» Data for this exercise:

*** Begin section ***

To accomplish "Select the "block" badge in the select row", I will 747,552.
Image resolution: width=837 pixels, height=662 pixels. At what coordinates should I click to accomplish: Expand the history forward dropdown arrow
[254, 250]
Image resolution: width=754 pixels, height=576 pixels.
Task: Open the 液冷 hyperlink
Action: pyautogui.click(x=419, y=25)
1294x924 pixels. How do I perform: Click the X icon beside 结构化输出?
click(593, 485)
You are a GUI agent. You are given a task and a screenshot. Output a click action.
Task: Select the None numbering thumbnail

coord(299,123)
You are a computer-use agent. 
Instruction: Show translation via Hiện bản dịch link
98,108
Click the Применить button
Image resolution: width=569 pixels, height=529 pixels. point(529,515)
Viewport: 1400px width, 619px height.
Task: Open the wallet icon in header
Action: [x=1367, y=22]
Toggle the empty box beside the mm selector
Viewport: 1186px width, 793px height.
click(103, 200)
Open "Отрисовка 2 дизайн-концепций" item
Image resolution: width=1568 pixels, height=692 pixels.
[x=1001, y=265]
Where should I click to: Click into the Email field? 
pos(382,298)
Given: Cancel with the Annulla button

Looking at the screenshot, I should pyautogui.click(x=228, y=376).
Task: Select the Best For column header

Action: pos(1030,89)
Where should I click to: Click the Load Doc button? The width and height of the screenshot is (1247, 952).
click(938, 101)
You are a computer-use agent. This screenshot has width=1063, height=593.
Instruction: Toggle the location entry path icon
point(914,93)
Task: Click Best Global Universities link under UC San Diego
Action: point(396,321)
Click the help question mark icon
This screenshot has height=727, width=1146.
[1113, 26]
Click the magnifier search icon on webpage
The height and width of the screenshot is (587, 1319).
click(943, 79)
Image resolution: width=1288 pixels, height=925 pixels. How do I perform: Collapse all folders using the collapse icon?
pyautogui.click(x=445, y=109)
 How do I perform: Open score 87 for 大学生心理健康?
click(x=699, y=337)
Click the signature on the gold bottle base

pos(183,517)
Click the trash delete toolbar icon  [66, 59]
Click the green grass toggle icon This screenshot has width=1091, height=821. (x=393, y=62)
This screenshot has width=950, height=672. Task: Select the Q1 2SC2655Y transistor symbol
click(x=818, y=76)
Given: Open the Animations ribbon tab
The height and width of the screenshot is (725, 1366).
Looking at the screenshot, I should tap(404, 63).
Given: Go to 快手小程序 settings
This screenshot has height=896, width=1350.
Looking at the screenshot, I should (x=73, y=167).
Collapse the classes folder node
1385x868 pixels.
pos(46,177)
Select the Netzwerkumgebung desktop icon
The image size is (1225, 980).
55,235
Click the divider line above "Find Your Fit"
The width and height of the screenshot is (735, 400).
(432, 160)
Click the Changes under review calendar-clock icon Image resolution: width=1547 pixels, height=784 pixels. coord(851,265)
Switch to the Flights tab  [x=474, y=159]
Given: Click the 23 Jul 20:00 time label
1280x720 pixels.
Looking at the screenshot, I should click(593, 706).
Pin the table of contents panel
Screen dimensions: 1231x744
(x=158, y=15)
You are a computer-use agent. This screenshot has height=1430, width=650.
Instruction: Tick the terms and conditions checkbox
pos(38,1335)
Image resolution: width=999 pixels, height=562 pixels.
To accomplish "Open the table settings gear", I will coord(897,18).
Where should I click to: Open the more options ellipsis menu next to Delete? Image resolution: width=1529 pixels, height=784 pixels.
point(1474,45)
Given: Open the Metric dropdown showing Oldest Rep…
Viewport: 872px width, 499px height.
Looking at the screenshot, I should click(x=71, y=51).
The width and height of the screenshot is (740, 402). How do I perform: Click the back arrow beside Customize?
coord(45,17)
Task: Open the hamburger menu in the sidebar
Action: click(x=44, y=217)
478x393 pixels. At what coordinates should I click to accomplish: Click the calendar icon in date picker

*** End section ***

The only acceptable answer is the full set of entries, repeated exactly.

To accomplish "Select the "block" badge in the select row", I will 747,552.
Image resolution: width=837 pixels, height=662 pixels. At what coordinates should I click to accomplish: Expand the history forward dropdown arrow
[254, 250]
Image resolution: width=754 pixels, height=576 pixels.
Task: Open the 液冷 hyperlink
Action: pyautogui.click(x=419, y=25)
1294x924 pixels. How do I perform: Click the X icon beside 结构化输出?
click(593, 485)
You are a GUI agent. You are given a task and a screenshot. Output a click action.
Task: Select the None numbering thumbnail

coord(299,123)
You are a computer-use agent. 
Instruction: Show translation via Hiện bản dịch link
98,108
Click the Применить button
Image resolution: width=569 pixels, height=529 pixels. point(529,515)
Viewport: 1400px width, 619px height.
Task: Open the wallet icon in header
Action: [x=1367, y=22]
Toggle the empty box beside the mm selector
Viewport: 1186px width, 793px height.
click(103, 200)
Open "Отрисовка 2 дизайн-концепций" item
Image resolution: width=1568 pixels, height=692 pixels.
[x=1001, y=265]
Where should I click to: Click into the Email field? 
pos(382,298)
Given: Cancel with the Annulla button

Looking at the screenshot, I should pyautogui.click(x=228, y=376).
Task: Select the Best For column header

Action: pos(1030,89)
Where should I click to: Click the Load Doc button? The width and height of the screenshot is (1247, 952).
click(938, 101)
You are a computer-use agent. This screenshot has width=1063, height=593.
Instruction: Toggle the location entry path icon
point(914,93)
Task: Click Best Global Universities link under UC San Diego
Action: point(396,321)
Click the help question mark icon
This screenshot has height=727, width=1146.
[1113, 26]
Click the magnifier search icon on webpage
The height and width of the screenshot is (587, 1319).
click(943, 79)
Image resolution: width=1288 pixels, height=925 pixels. How do I perform: Collapse all folders using the collapse icon?
pyautogui.click(x=445, y=109)
 How do I perform: Open score 87 for 大学生心理健康?
click(x=699, y=337)
Click the signature on the gold bottle base

pos(183,517)
Click the trash delete toolbar icon  [66, 59]
Click the green grass toggle icon This screenshot has width=1091, height=821. (x=393, y=62)
This screenshot has width=950, height=672. Task: Select the Q1 2SC2655Y transistor symbol
click(x=818, y=76)
Given: Open the Animations ribbon tab
The height and width of the screenshot is (725, 1366).
Looking at the screenshot, I should tap(404, 63).
Given: Go to 快手小程序 settings
This screenshot has height=896, width=1350.
Looking at the screenshot, I should (x=73, y=167).
Collapse the classes folder node
1385x868 pixels.
pos(46,177)
Select the Netzwerkumgebung desktop icon
The image size is (1225, 980).
55,235
Click the divider line above "Find Your Fit"
The width and height of the screenshot is (735, 400).
(432, 160)
Click the Changes under review calendar-clock icon Image resolution: width=1547 pixels, height=784 pixels. coord(851,265)
Switch to the Flights tab  [x=474, y=159]
Given: Click the 23 Jul 20:00 time label
1280x720 pixels.
Looking at the screenshot, I should click(593, 706).
Pin the table of contents panel
Screen dimensions: 1231x744
(x=158, y=15)
You are a computer-use agent. This screenshot has height=1430, width=650.
Instruction: Tick the terms and conditions checkbox
pos(38,1335)
Image resolution: width=999 pixels, height=562 pixels.
To accomplish "Open the table settings gear", I will coord(897,18).
Where should I click to: Open the more options ellipsis menu next to Delete? Image resolution: width=1529 pixels, height=784 pixels.
point(1474,45)
Given: Open the Metric dropdown showing Oldest Rep…
Viewport: 872px width, 499px height.
Looking at the screenshot, I should click(x=71, y=51).
The width and height of the screenshot is (740, 402). How do I perform: Click the back arrow beside Customize?
coord(45,17)
Task: Open the hamburger menu in the sidebar
Action: click(x=44, y=217)
478x393 pixels. At what coordinates should I click to accomplish: Click the calendar icon in date picker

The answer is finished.